Our study does have some limitations. We were only able to assess orders within the health systems where genotyping was ordered. We also only evaluated medication orders for the year following genotyping. Both of these factors could lead to an underestimate of the rate of reusability of the genotype data. It is also possible that some prescribers may have been aware of genotype results in a patient and therefore avoided substrates in patients with actionable genotypes, which again would lead to underestimation of reusability. Our study population also contained a limited number of racially and ethnically diverse patients who may have differing CYP2C19 allele frequencies (e.g., poor, intermediate, and ultrarapid metabolizers are more common in individuals of African ancestry). Finally, our study did not differentiate between incident and prevalent medication orders. For some medications, genotype would be most informative for incident prescriptions and less relevant after the patient has proven to be effective or well-tolerated.

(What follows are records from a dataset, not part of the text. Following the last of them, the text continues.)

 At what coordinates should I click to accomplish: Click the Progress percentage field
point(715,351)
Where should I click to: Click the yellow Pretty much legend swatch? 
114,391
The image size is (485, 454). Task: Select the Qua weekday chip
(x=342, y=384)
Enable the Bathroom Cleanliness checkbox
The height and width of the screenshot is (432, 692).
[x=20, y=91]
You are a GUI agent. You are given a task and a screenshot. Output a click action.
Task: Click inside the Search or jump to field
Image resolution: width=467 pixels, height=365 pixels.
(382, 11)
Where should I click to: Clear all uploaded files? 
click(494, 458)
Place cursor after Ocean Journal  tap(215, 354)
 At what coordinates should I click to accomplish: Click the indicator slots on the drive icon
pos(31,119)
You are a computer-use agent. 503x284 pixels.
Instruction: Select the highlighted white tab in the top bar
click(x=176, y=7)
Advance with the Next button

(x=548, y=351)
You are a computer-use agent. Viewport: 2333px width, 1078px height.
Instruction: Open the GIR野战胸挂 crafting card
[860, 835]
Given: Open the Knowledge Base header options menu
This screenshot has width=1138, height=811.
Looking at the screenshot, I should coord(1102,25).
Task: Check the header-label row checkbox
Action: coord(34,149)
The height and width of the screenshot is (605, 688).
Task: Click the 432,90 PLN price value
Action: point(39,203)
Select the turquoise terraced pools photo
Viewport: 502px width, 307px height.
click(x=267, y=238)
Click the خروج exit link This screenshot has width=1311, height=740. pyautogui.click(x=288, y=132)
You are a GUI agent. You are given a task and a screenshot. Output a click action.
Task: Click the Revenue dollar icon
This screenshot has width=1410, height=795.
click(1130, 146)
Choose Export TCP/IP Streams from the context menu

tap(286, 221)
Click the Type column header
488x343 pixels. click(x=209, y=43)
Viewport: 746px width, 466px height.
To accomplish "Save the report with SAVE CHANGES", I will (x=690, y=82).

In summary, we demonstrated that CYP2C19 genotype often has treatment implications beyond antiplatelet selection for patients undergoing PCI. The use of CYP2C19 genotype to guide treatment decisions outside of PCI adds potential clinical and economic value to CYP2C19-guided antiplatelet therapy. However, to extract this value, institutions must ensure that providers outside the catheterization laboratory know of the CYP2C19 results and know how to appropriately use it to guide treatment.